| What you need to do |
In the listing below, pick out lines with "field".

| Records for this exercise |
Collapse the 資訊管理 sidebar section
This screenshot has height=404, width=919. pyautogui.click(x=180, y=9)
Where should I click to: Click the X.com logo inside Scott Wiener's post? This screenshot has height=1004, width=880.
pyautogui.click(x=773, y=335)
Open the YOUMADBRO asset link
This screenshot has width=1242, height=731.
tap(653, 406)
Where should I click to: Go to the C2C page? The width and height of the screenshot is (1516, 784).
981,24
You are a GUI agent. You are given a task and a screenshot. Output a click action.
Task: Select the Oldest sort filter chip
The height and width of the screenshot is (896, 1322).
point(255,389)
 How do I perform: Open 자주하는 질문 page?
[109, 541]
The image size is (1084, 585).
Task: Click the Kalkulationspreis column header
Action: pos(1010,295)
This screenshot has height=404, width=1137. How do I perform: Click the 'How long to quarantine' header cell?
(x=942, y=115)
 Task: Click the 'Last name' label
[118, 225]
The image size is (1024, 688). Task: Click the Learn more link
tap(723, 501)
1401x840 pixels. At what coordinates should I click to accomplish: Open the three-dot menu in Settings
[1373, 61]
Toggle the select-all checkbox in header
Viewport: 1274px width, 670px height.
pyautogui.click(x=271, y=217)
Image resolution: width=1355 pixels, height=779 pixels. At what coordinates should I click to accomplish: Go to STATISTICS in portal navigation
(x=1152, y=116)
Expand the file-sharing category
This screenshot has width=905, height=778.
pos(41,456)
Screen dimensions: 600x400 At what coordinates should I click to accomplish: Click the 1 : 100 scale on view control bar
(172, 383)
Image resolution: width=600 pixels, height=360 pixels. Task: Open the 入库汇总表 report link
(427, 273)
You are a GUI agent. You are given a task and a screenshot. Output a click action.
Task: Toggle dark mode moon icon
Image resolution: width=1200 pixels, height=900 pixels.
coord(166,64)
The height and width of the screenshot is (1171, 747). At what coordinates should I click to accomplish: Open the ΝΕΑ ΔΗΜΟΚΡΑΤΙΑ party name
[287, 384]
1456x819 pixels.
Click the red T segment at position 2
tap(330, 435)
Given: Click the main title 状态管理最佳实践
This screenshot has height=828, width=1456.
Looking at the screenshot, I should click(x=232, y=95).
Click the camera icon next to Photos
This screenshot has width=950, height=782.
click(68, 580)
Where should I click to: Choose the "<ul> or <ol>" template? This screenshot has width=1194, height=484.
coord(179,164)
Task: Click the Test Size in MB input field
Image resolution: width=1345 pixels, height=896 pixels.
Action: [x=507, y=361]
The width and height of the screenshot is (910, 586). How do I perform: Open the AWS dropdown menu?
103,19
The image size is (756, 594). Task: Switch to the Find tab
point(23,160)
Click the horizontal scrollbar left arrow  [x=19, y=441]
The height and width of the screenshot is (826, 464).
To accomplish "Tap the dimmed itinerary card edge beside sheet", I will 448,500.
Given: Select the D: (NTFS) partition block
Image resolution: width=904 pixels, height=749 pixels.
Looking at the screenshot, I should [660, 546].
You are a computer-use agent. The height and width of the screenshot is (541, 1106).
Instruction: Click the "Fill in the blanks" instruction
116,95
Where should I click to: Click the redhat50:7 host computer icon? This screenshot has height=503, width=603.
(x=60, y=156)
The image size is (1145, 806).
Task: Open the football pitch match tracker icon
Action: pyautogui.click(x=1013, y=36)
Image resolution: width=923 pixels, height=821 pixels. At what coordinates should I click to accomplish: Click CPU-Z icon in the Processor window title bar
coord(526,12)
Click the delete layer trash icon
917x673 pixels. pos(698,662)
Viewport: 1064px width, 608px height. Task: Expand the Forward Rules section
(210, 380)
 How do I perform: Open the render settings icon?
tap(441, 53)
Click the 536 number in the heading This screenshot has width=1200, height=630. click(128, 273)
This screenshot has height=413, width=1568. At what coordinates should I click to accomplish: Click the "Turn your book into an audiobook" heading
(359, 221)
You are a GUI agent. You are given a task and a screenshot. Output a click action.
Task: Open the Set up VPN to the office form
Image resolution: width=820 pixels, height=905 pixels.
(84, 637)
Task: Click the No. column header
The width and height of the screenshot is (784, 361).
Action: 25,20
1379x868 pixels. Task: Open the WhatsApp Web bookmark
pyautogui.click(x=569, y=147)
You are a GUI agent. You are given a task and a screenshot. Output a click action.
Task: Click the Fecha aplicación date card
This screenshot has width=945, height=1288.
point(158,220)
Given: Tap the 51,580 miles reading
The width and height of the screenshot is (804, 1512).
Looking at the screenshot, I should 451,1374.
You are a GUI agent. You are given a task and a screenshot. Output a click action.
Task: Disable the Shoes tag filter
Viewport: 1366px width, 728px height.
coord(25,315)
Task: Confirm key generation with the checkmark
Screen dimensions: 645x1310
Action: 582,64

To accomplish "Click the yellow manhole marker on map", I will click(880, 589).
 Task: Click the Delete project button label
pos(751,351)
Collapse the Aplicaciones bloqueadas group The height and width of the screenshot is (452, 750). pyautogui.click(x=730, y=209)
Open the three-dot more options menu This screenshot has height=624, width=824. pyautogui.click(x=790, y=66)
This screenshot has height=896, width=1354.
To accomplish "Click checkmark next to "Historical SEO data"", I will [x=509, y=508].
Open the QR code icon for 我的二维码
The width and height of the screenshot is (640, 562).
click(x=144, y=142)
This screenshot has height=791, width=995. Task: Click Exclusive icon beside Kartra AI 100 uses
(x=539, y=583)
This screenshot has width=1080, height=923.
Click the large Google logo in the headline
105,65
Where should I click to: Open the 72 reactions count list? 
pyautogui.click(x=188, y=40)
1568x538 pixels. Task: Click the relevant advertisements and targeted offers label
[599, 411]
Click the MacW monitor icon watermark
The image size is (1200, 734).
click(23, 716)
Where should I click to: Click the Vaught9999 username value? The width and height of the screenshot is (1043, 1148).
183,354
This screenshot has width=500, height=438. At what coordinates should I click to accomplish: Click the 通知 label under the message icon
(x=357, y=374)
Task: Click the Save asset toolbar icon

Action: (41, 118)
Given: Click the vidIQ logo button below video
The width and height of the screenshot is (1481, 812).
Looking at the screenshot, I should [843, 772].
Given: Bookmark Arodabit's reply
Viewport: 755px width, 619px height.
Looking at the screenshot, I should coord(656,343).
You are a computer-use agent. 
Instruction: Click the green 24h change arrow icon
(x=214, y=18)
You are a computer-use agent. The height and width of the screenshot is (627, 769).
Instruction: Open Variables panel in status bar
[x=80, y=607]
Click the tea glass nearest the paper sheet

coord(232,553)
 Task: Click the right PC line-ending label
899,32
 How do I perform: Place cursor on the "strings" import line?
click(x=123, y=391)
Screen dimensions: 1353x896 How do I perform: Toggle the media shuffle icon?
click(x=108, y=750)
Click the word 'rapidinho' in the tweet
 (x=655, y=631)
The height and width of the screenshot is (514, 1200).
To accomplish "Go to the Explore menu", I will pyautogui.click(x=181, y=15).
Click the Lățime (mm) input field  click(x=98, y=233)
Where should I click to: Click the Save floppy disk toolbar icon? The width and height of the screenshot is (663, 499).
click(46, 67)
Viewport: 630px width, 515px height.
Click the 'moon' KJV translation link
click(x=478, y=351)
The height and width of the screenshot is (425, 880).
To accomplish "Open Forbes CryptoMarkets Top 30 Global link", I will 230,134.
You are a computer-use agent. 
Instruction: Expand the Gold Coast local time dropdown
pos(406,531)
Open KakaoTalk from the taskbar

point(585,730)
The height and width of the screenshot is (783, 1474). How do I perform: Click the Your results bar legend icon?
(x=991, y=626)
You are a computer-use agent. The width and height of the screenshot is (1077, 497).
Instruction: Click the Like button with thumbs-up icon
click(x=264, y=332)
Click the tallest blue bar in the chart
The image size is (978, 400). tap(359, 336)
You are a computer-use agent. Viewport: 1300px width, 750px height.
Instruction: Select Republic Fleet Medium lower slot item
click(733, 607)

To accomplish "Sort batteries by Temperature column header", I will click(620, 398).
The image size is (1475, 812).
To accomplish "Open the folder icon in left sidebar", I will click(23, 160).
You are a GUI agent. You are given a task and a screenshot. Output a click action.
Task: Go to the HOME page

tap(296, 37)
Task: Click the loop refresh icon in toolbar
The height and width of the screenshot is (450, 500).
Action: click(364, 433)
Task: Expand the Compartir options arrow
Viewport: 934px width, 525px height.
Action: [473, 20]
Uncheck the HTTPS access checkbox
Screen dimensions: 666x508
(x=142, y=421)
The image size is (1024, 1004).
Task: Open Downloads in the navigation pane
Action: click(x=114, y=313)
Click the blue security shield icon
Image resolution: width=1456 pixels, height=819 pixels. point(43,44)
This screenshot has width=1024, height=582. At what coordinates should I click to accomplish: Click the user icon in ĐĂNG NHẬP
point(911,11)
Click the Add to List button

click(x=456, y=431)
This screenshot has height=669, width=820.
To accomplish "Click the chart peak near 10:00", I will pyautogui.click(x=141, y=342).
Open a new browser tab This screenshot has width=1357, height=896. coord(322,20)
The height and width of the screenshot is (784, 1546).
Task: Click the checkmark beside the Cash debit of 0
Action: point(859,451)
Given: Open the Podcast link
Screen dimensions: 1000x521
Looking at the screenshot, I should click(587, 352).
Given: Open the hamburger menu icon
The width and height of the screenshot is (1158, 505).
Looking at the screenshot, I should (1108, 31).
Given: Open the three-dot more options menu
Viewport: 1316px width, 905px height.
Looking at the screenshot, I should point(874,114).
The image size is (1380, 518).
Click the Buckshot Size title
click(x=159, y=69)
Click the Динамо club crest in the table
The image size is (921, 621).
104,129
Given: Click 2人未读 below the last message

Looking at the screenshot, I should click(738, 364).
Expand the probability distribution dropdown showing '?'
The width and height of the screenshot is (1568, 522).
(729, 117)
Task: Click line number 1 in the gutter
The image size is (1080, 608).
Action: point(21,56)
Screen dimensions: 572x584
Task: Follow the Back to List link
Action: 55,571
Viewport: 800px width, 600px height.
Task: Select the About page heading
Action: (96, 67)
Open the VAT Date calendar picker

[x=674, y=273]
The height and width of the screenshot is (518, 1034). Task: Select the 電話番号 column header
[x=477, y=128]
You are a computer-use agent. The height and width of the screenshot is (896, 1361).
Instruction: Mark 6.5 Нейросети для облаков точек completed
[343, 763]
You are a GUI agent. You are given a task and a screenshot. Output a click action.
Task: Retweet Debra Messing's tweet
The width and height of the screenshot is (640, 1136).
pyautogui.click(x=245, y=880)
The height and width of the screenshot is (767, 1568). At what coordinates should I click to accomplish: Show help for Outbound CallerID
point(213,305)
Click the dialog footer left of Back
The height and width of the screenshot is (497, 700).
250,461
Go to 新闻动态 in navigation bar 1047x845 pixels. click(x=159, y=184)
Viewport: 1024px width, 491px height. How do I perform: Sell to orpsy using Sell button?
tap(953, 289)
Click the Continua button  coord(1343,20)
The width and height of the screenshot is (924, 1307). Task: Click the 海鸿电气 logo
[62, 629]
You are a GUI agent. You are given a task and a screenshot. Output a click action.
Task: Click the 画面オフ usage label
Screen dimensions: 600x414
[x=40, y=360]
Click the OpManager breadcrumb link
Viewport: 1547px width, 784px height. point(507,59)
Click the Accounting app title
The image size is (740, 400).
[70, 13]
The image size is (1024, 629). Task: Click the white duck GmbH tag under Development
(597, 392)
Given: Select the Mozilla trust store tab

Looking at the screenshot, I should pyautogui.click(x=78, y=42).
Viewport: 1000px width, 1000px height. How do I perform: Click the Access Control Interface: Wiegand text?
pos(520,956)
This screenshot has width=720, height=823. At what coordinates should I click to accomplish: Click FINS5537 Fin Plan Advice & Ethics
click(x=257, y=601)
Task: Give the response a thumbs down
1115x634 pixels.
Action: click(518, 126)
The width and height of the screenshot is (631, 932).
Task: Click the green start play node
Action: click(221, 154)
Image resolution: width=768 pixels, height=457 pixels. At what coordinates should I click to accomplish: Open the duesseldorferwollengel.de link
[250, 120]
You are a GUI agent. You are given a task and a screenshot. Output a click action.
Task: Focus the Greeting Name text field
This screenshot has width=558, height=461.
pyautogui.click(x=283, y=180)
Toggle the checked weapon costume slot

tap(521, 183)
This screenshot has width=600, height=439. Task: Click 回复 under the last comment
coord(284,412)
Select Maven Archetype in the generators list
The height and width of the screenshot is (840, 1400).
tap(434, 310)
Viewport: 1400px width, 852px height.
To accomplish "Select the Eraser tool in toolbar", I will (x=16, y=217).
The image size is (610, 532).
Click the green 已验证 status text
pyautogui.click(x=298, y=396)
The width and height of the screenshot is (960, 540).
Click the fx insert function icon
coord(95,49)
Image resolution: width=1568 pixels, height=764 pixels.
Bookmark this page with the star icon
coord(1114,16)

| Output of the task |
Task: Click the Test Size in MB input field
Click the Lățime (mm) input field  click(x=98, y=233)
Task: Focus the Greeting Name text field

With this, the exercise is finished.